- _PROBLEM REQUIREMENTS_
Please copy every line of the data in which the string "ribbon" appears.
##### INPUT RECORDS #####
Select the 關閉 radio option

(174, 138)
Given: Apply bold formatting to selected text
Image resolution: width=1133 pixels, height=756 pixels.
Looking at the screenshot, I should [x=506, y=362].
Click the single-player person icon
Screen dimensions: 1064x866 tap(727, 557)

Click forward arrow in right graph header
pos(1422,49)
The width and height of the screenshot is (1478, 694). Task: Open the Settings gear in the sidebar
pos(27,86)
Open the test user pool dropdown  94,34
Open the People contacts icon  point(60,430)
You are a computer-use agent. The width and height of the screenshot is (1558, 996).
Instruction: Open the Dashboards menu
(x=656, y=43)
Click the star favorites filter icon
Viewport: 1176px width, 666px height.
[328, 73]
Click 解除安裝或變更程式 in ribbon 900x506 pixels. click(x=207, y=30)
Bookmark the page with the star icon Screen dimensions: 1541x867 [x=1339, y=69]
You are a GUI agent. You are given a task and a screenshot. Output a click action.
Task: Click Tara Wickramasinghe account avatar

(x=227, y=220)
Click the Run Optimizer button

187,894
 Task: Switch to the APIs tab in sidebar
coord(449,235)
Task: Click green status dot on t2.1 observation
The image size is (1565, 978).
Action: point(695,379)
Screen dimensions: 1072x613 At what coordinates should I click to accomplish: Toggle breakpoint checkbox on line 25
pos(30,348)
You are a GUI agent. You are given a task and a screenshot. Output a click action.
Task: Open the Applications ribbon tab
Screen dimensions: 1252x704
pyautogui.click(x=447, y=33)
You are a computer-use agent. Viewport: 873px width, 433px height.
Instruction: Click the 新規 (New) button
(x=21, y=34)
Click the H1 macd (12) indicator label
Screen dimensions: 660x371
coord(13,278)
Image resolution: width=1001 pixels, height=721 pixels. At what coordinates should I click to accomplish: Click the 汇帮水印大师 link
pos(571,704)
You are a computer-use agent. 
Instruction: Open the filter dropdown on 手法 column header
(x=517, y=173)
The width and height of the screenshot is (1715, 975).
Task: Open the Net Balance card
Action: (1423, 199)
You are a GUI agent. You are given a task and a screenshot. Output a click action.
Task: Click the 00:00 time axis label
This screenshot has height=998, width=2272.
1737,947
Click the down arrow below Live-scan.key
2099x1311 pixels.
#####
- _SOLUTION BELOW_
Click 解除安裝或變更程式 in ribbon 900x506 pixels. click(x=207, y=30)
Task: Open the Applications ribbon tab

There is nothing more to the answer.